1917 – The Last Sheaf ('Ostanniy snip')

1918 – Hetman Petro Doroshenko

1926 – Bandit Karmeliuk ('Rozbiynyk Karmeliuk')

1927 – Ivan Mazepa

=== Memoirs ===
Liudmyla Starytska-Cherniakhivska's memoirs include:
- Twenty-Five Years of Ukrainian Theatre. Reflections and Thoughts (Dvadtsiat pyat rokiv ukrainskoho teatru. Spohady ta dumky)
- Minutes of Lesia Ukrainka's Life (Khvylyny zhyttia Lesi Ukrainky)
- Recollections about M. Lysenko (Spohady pro M. Lysenka)
- V. Samiylenko. In Memory of a Friend (V. Samiylenko. Pamyati tovarysha)

=== Other literary works ===
1893 – Before the Storm (Pered bureiu), is a historical novel, which was published in instalments in Pravda, Lviv journal, during 1893–1894. The author never finished the novel.

1899 – The Living Grave ('Zhyva Mohyla') was Liudmyla Starytska-Cherniakhivska's first major work. The novel was published in Kyivan Antiquity journal. The topic of the novel is the love of two young people. The story is intertwined with the elements of Ukrainian folklore and legends. There is some parallel between The Living Grave and Shakespeare's Romeo and Juliet along with Gottfried August Bürger's Lenore. The novel is also a fine representative piece of Ukrainian Romanticism and reminiscent of such earlier Ukrainian Romantic works as Levko Borovykovskyi's ballad Marusia (1829) and Mykola Hohol's (Nikolai Gogol) long tale A Terrible Vengeance (1831–32).

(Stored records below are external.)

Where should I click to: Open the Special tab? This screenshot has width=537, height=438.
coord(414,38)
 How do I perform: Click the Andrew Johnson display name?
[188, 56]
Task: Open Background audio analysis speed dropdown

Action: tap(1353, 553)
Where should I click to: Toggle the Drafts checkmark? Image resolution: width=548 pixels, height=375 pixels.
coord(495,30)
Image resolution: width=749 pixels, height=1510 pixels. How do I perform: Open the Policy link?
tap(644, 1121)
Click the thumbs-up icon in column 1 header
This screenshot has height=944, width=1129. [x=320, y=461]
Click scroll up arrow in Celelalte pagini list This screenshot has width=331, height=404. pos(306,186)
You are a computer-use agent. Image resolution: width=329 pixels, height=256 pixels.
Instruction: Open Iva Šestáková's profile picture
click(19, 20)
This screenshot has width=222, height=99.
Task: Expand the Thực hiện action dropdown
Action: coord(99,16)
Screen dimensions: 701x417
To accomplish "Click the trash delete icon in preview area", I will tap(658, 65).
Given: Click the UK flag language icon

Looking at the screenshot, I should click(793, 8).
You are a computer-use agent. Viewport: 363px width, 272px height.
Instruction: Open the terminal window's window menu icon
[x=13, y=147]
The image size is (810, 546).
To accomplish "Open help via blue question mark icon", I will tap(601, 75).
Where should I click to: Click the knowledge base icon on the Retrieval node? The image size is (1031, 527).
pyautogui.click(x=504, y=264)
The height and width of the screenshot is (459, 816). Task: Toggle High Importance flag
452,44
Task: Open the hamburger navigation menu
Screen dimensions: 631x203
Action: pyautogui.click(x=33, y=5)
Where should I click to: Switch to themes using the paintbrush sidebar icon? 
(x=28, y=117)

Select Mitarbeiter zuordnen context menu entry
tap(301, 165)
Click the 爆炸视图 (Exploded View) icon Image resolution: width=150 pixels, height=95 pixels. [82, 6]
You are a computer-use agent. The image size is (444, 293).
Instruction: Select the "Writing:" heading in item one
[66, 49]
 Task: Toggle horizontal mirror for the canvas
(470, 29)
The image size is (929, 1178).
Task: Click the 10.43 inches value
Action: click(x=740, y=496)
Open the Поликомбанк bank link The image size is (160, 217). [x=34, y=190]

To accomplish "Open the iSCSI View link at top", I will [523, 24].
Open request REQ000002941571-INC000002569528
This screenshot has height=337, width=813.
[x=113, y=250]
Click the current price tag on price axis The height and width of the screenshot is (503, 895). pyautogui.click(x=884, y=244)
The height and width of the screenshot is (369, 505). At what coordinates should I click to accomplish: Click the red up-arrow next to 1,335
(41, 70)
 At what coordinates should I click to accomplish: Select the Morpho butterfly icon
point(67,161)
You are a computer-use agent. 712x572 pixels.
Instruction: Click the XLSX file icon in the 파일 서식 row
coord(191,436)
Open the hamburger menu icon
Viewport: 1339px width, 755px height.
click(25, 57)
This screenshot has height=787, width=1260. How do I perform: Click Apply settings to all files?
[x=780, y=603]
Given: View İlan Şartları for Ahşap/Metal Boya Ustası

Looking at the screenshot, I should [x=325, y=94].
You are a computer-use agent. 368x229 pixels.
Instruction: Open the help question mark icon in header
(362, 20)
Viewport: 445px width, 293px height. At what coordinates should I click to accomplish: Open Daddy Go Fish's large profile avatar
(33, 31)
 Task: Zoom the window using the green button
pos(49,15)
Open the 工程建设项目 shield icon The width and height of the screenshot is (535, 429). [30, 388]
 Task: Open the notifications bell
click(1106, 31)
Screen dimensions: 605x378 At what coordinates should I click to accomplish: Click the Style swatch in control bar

In 2015 Sova Books published its English translation of The Living Grave. One of the interesting facts about the publication is that on its cover the book depicts Daryna, the main heroine of the story and as a little tribute to the author of the story the publisher reproduced her face relying on one of Liudmyla Starytska-Cherniakhivska's photographs.

1929 – Diamond Ring ('Diamantovyi persten') was finished by the author six weeks before her first arrest. The manuscript remained unpublished for 64 years, until it appeared in Zona journal in 1993.